Сегодня гауптвахта — завтра крепость. Здесь — две недели, там — годы. Все шло к тому, что скоро население в подземельях крепости Асперг увеличится еще на одного узника. И он станет соседом Шубарта. Было о чем подумать арестованному полковому лекарю.
В эти дни он задумывает новую современную трагедию. «Луиза Миллер» — ее название (позже измененное на «Коварство и любовь»). Надеяться на то, что она увидит свет на вюртембергской земле, не приходится. Слишком очевидно станет для всех место ее действия.
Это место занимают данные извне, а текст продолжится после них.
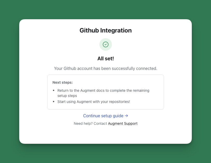Select the checkmark inside the green badge

[x=105, y=44]
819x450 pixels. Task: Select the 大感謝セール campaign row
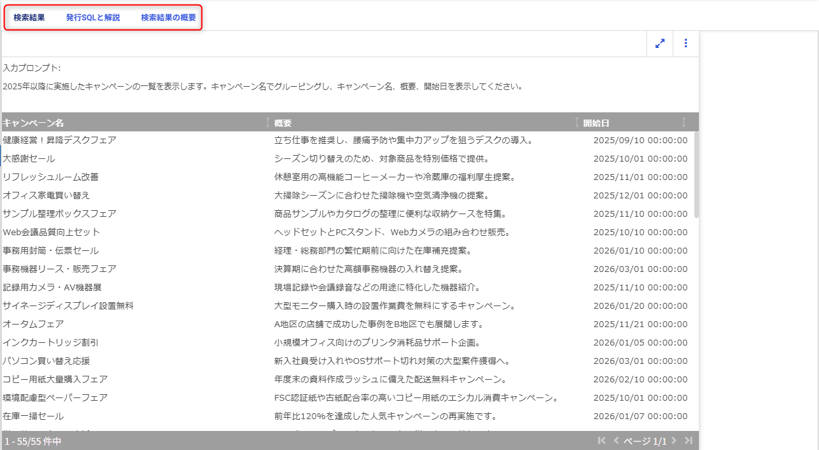[29, 158]
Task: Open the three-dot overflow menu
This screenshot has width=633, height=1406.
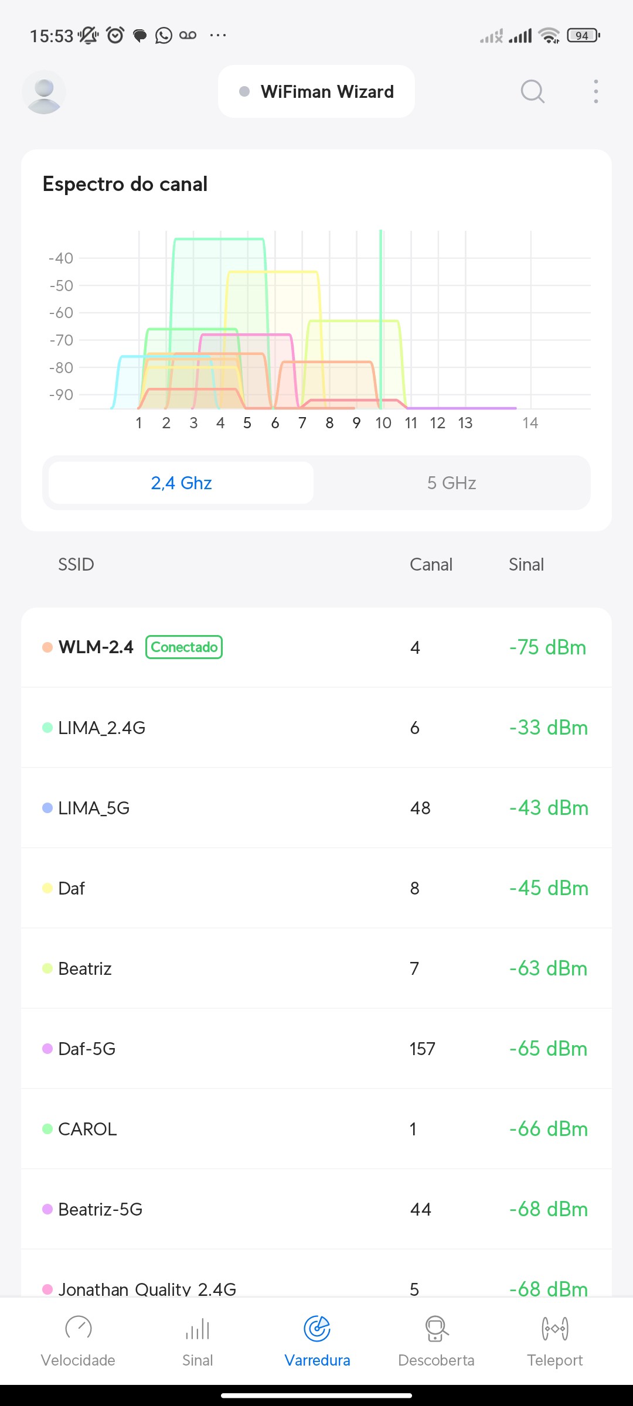Action: [595, 91]
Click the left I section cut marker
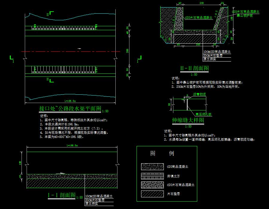 pos(11,58)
Это будет не столько его месть герцогу, сколько правдивый рассказ о стране-клетке, о преступлениях, творимых здесь, о несчастных подданных, изнывающих под ярмом деспотии.
На сей раз он еще явственнее обозначит прототипы. Многих вельмож вюртембергского двора пригвоздит к позорному столбу. Пусть все узнают правду о герцоге, торговце пушечным мясом, о его любовнице графине Гогенгейм, которую он выведет под именем леди Мильфорд. Министр двора Монмартен получит имя президента фон Вальтера, все увидят в нем списанного с натуры ненавистного слугу герцога, достигшего власти путем преступления, а в образе личного секретаря президента Вурма — проныру Виттледора, пробравшегося, словно пресмыкающийся червь, на теплое местечко.
Замысел пьесы созрел, для его осуществления необходимо было лишь одно — свобода.
Тем временем тучи над его головой продолжали сгущаться. Не успел он выйти с гауптвахты, как последовало новое приглашение к герцогу.
В жаркий летний день полковой медик Шиллер отправился на последнее свидание с Карлом Евгением. Миновал парк, поднялся по ступеням во дворец.
Разговор был короткий, но резкий. Непокорный поэт своим упрямством еще больше обозлил герцога. В конце прозвучали холодные слова: «Теперь ступай и не смей писать никаких сочинений, кроме медицинских; за нарушение этого приказа — в крепость!»